44.   Kingsley largely relies on its contractor’s invoice, but I find the invoice, without more, does not establish significant unfairness. I say this in part because the invoice lacks detail. The contractor’s invoice says “2 men extra”. It is not clear why 2 additional people were required given that the baseboards had to be unloaded from the truck to SL82 regardless of where the truck was parked. Kingsley does not say, for example, that the truck had a crane that could have loaded the baseboards directly into SL82.

45.   I also do not find the invoice reliable overall. There is no explanation of how much additional time was required when courtyard access was denied, or what rate that time was billed at. I also note, although it is not determinative, that the invoice is not marked paid, and there is no evidence Kingsley paid the invoice, despite its being dated 6 months before Kingsley filed its CRT dispute application.

46.   For these reasons, I find Kingsley has not shown that the strata’s access denial was, as stated in Reid v. Strata Plan LMS 2503, 2003 BCCA 126, unduly burdensome, harsh, wrongful, lacking in probity or fair dealing, done in bad faith, unjust or inequitable.

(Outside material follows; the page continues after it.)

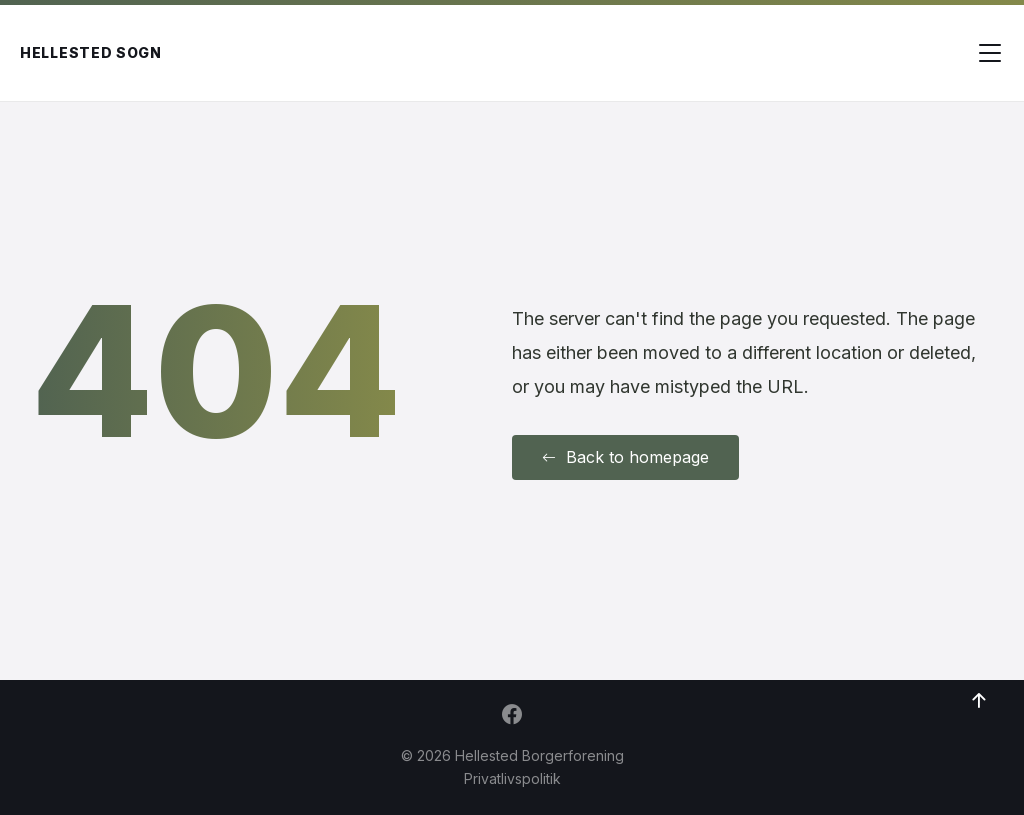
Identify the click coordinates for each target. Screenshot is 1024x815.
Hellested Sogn (91, 52)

I dismiss Kingsley’s claim for reimbursement of the delivery charge.

CRT FEES AND EXPENSES

47.   Under section 49 of the CRTA, and the CRT rules, as Kingsley was unsuccessful I find it is not entitled to any reimbursement. The strata did not pay any CRT fees or claim any dispute-related expenses

48.   The strata must comply with section 189.4 of the SPA, which includes not charging dispute-related expenses against the owner.

ORDER

49.   I dismiss Kingsley’s claims and this dispute.